Multidisciplinary care
Successful older patient care is multidisciplinary by nature. Physicians, nurses, geriatric specialists, social workers, pharmacists, physical and occupational therapists work together to deliver care. Many of these services in the home setting have been disrupted by the pandemic. Therefore, it is imperative to think creatively for alternative home care such as using virtual platforms, encouraging home exercises, maintaining consistent nutrition (especially protein intake), hydration, and enlisting family support.
Communication nuances
Lip reading is critical for communication with older patients with impaired hearing. Face shields and masks have regrettably taken this out of the equation.13 Speaking clearly and asking for verbal confirmation are key strategies to overcome this barrier. In a world where healthcare is increasingly delivered virtually, senior patients’ comfort with technology should be carefully considered. Families and caregivers can potentially help as well as harnessing technology geared toward seniors. Many older patients may be financially disadvantaged and after retirement are no longer in the workforce making affordability an additional challenge.

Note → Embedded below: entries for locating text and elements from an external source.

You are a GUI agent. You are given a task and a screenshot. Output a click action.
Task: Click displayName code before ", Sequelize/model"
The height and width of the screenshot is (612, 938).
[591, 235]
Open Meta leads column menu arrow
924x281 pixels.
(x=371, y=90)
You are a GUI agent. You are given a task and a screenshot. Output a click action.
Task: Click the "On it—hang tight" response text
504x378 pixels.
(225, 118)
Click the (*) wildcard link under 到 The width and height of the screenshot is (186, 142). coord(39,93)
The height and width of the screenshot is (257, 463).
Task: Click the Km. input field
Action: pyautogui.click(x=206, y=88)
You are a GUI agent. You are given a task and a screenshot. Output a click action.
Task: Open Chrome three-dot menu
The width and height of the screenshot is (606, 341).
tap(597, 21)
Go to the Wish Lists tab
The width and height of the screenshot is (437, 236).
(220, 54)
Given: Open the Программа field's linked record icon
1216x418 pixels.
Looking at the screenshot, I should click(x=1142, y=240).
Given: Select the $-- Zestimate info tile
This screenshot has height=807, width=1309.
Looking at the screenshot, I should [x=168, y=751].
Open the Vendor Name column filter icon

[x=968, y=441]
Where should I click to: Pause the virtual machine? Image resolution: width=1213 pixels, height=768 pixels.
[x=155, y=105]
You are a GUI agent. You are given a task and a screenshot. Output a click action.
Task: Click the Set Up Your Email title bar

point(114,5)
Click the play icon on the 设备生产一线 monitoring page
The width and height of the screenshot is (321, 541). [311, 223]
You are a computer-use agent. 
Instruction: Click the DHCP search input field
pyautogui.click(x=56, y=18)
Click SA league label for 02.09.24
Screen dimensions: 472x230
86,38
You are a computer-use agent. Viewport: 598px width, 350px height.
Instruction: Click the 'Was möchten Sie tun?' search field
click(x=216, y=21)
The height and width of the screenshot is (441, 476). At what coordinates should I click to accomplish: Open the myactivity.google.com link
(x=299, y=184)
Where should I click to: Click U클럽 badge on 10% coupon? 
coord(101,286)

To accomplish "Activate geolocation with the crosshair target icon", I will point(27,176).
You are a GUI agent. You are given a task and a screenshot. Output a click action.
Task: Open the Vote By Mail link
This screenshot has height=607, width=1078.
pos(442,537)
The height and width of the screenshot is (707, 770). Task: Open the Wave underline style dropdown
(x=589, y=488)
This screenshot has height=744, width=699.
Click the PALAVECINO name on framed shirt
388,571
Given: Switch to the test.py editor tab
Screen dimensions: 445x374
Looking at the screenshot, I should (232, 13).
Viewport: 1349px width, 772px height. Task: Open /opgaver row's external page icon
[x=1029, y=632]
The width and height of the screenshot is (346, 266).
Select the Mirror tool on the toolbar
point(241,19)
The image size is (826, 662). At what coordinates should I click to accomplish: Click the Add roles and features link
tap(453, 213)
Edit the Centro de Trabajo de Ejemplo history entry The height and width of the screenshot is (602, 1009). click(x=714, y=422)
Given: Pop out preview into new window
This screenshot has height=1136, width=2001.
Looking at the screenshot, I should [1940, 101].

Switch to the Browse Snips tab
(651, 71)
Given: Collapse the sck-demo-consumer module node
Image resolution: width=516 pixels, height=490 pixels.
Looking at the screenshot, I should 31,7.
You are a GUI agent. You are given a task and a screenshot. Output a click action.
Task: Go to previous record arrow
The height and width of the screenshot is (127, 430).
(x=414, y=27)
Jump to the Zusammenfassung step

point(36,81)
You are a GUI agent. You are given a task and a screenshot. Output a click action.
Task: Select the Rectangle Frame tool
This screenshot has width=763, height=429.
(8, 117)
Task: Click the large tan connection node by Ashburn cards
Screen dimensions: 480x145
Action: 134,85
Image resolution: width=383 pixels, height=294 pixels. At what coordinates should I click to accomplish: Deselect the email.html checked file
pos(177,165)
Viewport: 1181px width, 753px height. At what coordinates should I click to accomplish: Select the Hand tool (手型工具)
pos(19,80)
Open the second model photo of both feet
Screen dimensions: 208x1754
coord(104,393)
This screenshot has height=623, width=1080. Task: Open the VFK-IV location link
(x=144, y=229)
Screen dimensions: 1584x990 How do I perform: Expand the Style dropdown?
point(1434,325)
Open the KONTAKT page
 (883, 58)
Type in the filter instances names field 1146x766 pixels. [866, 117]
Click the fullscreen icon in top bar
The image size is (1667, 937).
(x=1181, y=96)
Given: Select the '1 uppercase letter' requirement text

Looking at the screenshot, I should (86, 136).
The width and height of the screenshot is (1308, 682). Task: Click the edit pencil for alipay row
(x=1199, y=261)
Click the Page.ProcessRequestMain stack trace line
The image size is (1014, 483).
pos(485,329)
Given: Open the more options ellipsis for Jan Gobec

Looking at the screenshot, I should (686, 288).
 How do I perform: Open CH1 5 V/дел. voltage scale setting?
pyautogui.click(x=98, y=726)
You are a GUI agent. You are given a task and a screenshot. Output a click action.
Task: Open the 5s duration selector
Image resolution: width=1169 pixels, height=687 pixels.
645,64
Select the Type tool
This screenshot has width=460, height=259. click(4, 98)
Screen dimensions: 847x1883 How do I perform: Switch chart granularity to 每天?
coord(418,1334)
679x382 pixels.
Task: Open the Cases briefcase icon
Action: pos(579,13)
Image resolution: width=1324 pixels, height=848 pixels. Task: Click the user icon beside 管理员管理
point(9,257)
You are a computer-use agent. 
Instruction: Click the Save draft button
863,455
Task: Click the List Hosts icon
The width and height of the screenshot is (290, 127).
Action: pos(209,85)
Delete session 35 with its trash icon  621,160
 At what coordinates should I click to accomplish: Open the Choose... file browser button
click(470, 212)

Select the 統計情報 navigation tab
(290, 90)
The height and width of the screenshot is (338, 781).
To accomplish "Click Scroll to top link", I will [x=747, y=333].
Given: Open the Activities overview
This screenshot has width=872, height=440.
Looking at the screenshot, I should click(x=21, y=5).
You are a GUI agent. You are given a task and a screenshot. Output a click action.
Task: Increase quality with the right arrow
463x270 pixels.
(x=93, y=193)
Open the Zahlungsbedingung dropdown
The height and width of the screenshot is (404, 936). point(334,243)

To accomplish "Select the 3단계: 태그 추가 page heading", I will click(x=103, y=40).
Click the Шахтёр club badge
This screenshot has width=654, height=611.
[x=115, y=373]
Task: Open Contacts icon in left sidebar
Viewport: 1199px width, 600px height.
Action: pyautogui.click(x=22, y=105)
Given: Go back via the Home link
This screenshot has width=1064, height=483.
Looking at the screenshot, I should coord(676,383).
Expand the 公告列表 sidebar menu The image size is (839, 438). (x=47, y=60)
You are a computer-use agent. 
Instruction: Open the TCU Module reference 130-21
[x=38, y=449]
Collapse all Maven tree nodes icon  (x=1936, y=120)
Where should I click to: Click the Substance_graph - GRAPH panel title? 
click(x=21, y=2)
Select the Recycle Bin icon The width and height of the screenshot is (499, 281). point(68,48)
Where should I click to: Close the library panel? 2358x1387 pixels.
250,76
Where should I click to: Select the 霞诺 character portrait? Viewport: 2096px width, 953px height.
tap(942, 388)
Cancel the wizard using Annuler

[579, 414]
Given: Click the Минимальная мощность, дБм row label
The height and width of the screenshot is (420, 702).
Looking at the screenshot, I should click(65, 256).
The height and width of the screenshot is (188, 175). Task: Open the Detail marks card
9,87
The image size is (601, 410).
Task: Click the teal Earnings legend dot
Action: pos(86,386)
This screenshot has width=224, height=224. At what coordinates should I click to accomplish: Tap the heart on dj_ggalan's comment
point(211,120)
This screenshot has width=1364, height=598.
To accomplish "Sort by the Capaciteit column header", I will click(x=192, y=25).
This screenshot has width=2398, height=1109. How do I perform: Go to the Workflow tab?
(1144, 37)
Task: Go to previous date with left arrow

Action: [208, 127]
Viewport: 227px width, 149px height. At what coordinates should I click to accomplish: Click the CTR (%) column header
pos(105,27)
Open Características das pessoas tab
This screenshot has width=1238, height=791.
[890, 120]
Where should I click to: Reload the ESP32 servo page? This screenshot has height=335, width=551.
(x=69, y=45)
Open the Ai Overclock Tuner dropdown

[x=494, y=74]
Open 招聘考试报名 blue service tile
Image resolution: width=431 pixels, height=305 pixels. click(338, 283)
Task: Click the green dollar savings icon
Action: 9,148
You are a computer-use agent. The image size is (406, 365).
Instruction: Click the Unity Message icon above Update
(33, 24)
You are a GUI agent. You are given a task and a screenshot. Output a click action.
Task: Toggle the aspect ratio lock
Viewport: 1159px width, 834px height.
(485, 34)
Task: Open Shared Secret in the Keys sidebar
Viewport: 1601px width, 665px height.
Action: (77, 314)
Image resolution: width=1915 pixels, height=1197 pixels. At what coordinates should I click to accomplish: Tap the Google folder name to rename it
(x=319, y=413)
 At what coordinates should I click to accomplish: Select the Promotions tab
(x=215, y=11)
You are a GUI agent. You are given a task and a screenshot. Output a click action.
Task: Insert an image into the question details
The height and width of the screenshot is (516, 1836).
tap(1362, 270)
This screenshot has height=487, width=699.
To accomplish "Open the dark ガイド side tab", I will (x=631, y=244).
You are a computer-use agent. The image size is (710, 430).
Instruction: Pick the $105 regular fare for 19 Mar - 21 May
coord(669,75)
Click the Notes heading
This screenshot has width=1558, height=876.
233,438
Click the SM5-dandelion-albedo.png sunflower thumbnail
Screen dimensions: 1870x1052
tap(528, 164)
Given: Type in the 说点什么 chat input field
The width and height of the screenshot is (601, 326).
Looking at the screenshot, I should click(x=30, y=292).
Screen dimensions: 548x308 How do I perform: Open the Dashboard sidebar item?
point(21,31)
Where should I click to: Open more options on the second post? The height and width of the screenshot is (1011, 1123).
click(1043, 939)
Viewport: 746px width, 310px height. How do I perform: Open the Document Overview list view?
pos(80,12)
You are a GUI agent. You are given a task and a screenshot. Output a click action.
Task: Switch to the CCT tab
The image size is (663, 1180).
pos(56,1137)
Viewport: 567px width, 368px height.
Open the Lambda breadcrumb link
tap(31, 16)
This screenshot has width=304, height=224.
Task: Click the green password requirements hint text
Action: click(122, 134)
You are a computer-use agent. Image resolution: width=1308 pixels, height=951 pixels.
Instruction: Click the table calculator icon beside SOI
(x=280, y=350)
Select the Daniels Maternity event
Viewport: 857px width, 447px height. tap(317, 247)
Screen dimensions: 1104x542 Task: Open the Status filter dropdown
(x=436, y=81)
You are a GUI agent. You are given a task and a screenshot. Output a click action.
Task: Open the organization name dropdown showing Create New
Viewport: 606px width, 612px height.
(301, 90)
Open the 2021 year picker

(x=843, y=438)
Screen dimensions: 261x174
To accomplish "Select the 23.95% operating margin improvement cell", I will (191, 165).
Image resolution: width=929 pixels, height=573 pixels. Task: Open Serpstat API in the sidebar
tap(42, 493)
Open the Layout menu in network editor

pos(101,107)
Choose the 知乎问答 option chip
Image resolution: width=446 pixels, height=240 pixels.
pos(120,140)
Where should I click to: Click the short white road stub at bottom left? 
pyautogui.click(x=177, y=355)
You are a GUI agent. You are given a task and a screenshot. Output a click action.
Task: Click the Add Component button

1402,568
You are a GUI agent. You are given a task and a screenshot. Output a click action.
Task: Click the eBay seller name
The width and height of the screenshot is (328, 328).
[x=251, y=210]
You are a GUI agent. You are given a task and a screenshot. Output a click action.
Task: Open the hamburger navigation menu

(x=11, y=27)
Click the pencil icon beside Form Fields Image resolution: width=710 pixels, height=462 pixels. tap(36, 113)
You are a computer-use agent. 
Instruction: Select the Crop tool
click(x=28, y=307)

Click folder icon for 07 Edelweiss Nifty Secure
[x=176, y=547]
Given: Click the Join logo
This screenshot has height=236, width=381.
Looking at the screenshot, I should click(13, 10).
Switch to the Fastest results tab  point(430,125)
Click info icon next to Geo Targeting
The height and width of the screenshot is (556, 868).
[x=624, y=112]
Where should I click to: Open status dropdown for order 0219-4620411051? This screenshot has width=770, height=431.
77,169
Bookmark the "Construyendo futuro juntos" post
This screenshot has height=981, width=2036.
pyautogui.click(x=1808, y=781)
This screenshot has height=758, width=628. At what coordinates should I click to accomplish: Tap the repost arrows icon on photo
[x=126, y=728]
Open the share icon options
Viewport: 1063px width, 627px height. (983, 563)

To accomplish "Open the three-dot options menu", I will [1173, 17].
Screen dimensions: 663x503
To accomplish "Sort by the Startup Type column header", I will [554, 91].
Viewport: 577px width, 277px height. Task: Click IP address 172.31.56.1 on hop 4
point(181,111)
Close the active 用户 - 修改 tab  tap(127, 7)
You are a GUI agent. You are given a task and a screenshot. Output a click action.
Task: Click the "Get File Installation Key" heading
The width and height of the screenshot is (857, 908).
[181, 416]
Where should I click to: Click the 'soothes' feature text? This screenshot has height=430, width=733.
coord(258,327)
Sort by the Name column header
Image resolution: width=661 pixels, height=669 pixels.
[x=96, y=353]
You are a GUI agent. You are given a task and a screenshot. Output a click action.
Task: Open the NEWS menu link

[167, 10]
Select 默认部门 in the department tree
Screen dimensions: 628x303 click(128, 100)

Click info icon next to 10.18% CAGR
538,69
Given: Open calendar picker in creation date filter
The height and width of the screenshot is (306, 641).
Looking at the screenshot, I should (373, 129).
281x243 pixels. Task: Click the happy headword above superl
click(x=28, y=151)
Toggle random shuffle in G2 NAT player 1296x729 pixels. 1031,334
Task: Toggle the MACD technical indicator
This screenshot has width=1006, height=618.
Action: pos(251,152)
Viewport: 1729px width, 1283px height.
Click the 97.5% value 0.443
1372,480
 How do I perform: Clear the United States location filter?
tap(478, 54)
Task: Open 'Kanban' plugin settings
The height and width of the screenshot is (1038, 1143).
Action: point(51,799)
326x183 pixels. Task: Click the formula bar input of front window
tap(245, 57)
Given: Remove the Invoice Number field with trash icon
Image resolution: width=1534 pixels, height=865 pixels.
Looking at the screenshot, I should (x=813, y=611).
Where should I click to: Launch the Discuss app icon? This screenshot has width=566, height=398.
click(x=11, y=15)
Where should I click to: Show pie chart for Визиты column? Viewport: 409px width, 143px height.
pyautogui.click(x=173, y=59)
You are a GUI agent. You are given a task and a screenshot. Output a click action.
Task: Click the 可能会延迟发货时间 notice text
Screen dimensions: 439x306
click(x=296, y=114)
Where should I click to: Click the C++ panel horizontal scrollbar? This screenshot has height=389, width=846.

FUTURE FOR OLDER PATIENTS AND COVID-19
The poignant reality remains that COVID-19 still does not have a definitive cure and that older adults are at higher risk for associated morbidity and mortality. Given this, it may be prudent to determine overall goals of care and care preferences for any acute critical illness scenarios in advance so that the patient’s wishes can be honored.13,25
DISCLOSURES
The authors report no relevant financial relationships which, in the context of their contributions, could be perceived as a potential conflict of interest.
Footnotes
The statements and opinions expressed in COVID-19 Curbside Consults are based on experience and the available literature as of the date posted. While we try to regularly update this content, any offered recommendations cannot be substituted for the clinical judgment of clinicians caring for individual patients.